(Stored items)
━━━━━━━━━━━━━━━━━━━━━━━━━━━━━━

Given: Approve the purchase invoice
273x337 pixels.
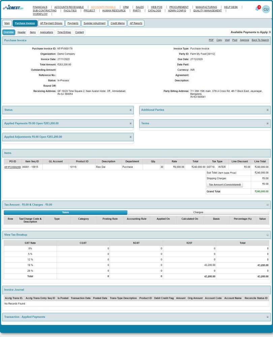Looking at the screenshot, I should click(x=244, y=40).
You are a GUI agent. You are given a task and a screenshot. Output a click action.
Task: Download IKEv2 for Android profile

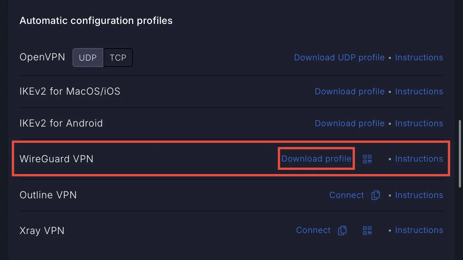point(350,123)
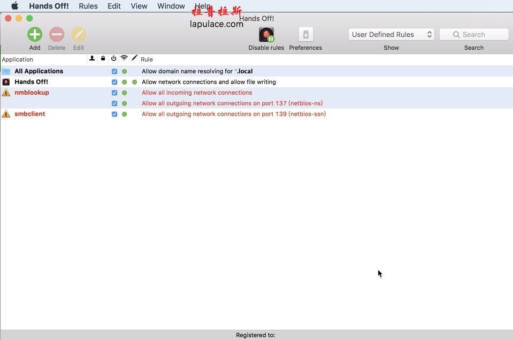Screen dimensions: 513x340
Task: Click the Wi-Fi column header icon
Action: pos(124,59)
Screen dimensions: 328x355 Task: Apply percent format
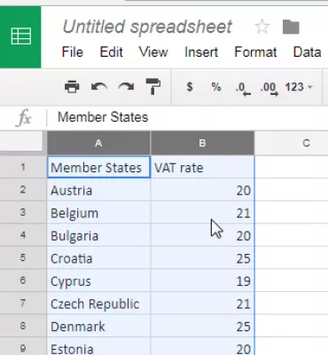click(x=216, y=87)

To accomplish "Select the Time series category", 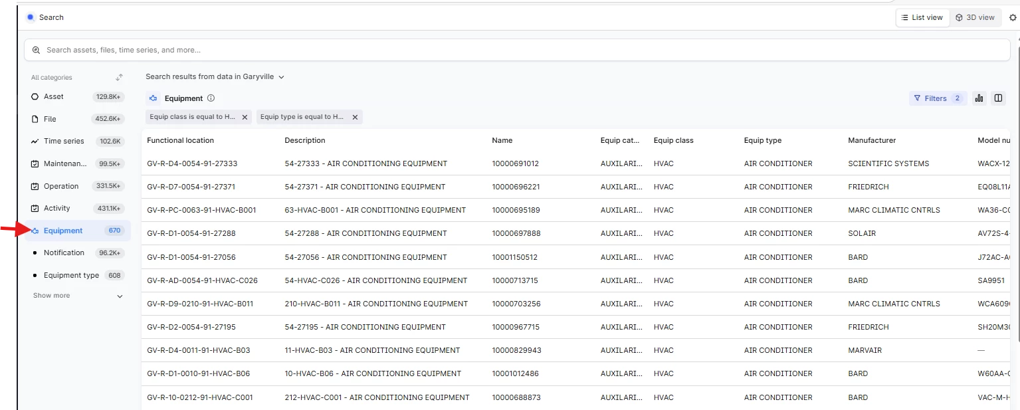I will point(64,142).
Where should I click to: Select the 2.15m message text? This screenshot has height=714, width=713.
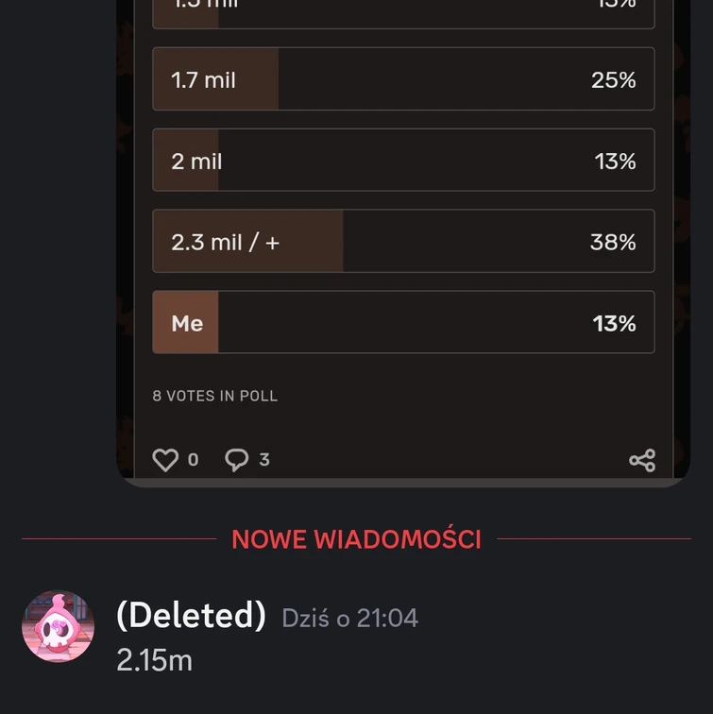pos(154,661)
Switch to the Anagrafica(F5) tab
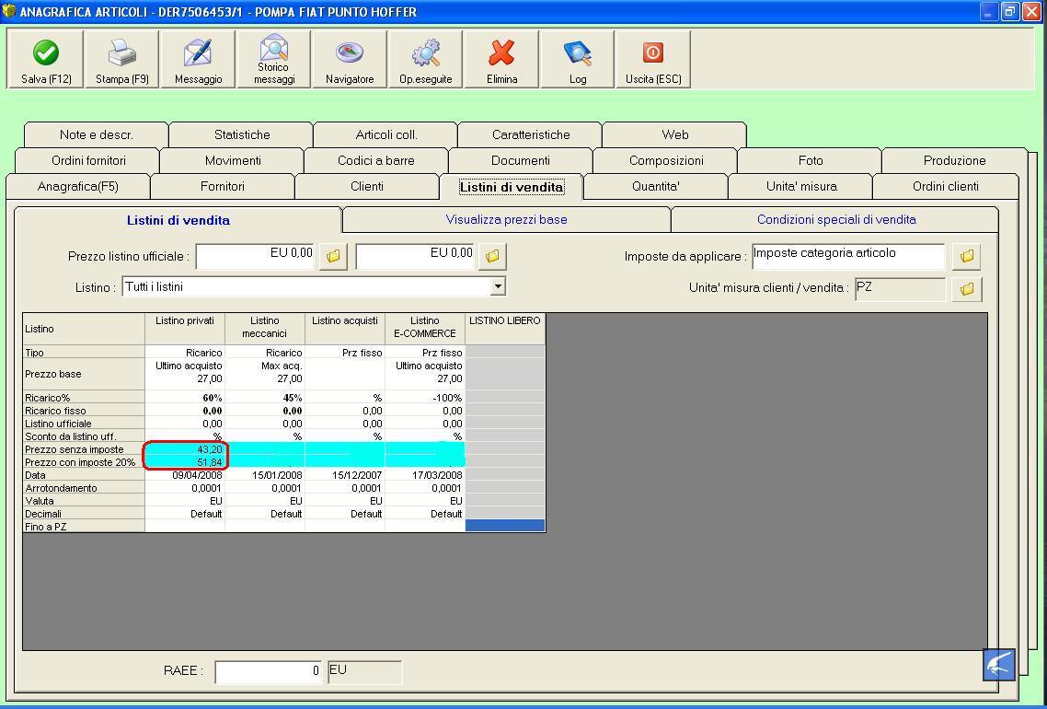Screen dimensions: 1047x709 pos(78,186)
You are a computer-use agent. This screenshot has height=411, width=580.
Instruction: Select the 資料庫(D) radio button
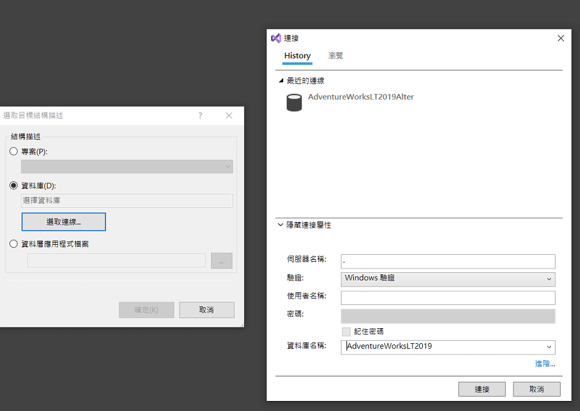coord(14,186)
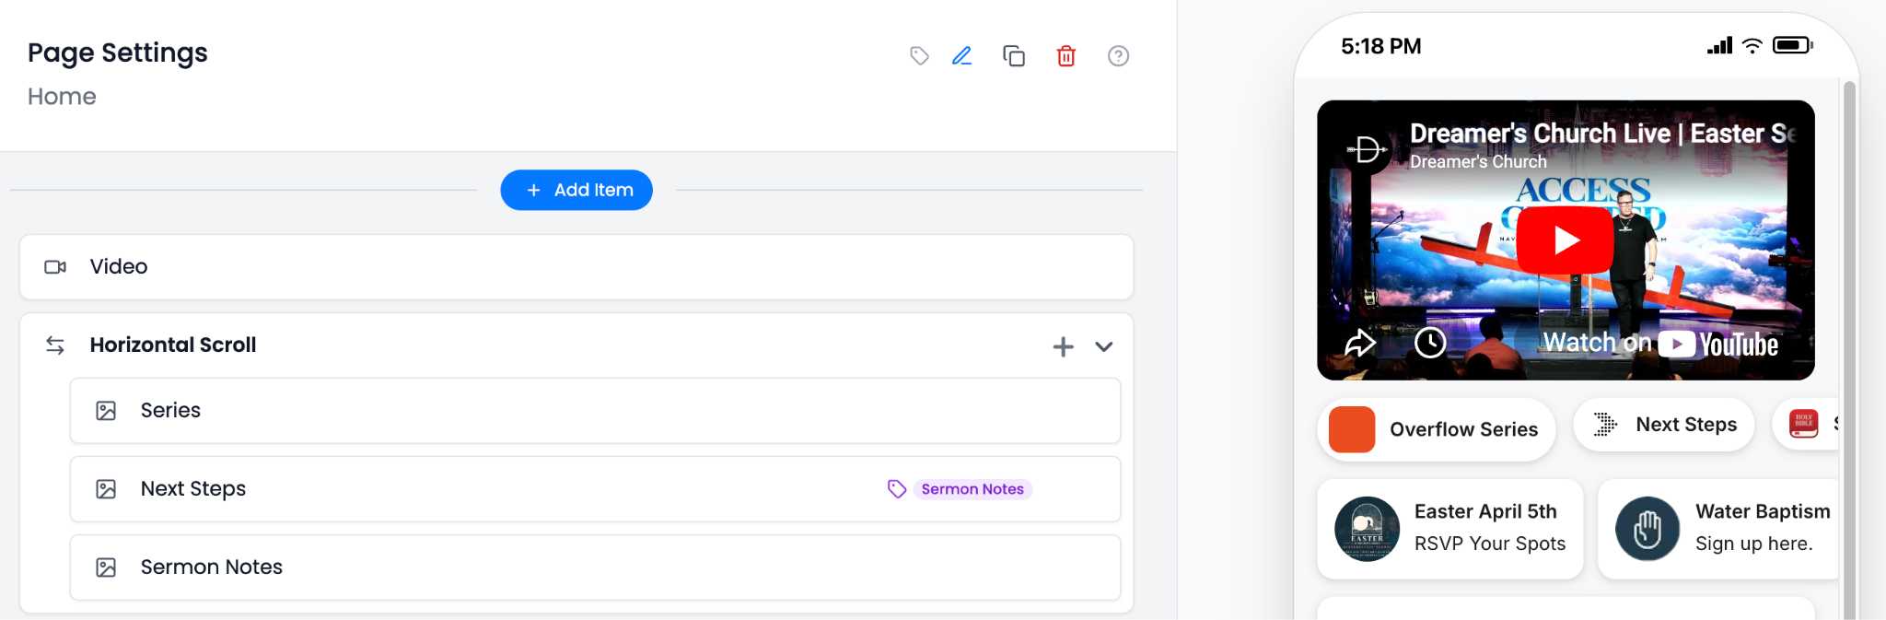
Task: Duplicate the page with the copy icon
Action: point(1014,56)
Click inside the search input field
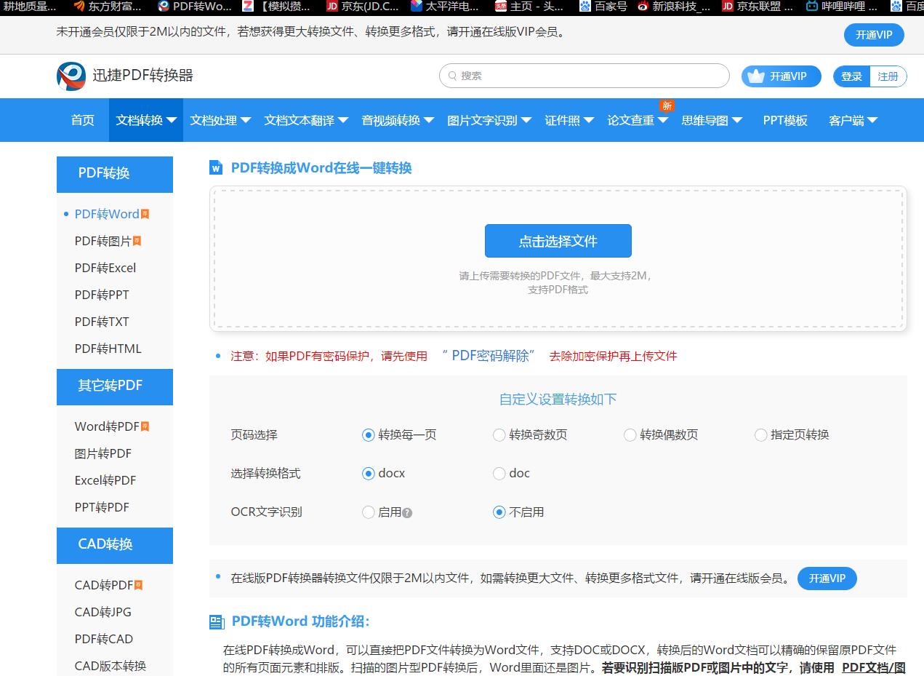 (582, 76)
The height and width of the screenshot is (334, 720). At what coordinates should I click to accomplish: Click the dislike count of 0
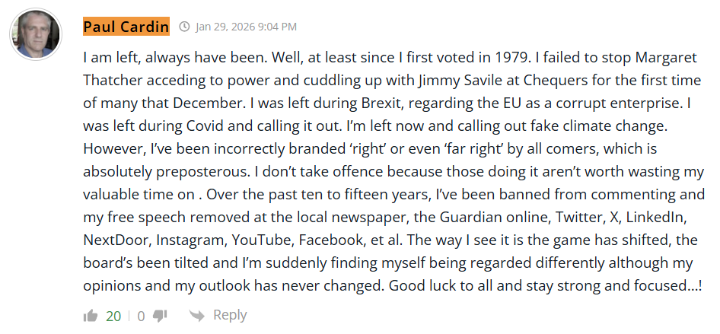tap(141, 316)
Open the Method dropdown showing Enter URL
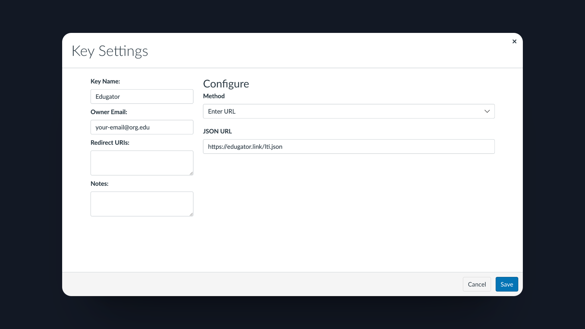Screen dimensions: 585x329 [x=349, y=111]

━━━━━━━━━━━━━━━━━━━━━━━━━━━━━━

#### [Exercise]
Which lines of the data contain the string "agent"? Copy each of them.

#### [Output]
You are a GUI agent. You are given a task and a screenshot. Output a click action.
You are a computer-use agent. This screenshot has height=411, width=580.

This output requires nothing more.